5) The tax and benefits system would be used to the advantage of married couples, especially those with children, in order to provide an extra incentive for married persons to stay together. The UK Conservative Party's proposals on marriage, published today (9 July), are compatible with this suggestion.

5) The assistance provided to registered partners and their families by the tax and benefits system would be awarded on a strict basis of needs, e.g. in line with the government's policies on reducing child poverty. There would not be any additional premium or separate benefits / tax breaks as there would be for married couples.
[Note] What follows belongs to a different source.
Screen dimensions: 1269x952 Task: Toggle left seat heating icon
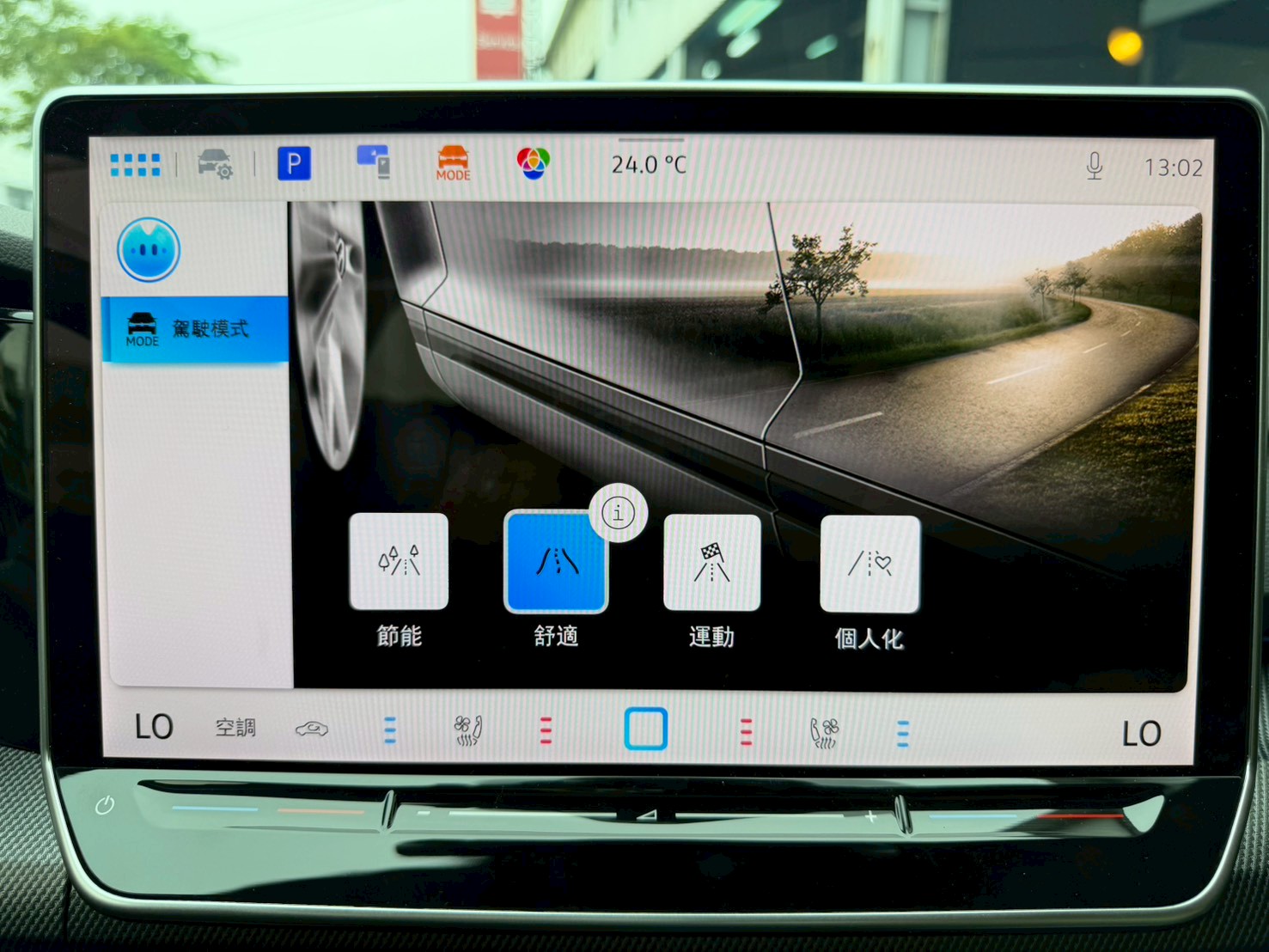tap(467, 731)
2.0.3 Prioritising marriage but dignifying partnerships

The purpose of the benefits and tax measures outlined in point No. 5 in the table above would not be to privilege marriage unfairly over unmarried, registered partnerships. They are merely intended as an additional incentive for people to take the decision to get married and to stay married, given the immense social benefit to be gained from stable marriages and families. On the contrary, by creating an additional official legal status for unmarried partnerships, it would be intended to support and affirm these relationships and the important role they play within society and families.

It is often argued that giving unmarried partnerships a status equivalent or similar to that of marriage would only serve to undermine the institution of marriage. My proposals address this criticism by greatly reinforcing marriage; by giving it a new and clearly defined status within society and families; and by establishing stricter, enforceable rights and responsibilities for married and divorced persons.

Precisely because of this more rigorous marriage regime, there would be many couples who might otherwise have got married who would no longer be willing or able to marry, for one reason or another: problems with emotional commitment generally; fear or rejection of the obligations entailed; reluctance to consider themselves part of their spouse's family; family objections; etc. The new 'registered partnership' framework provides an alternative official recognition of such relationships; and it also provides a framework of civic law to support pre-existing relationships of this sort that have hitherto given rise to de facto legal loopholes whereby parents have been able to evade their financial and moral responsibilities for children, for instance, or inheritance and tax rights have not been recognised.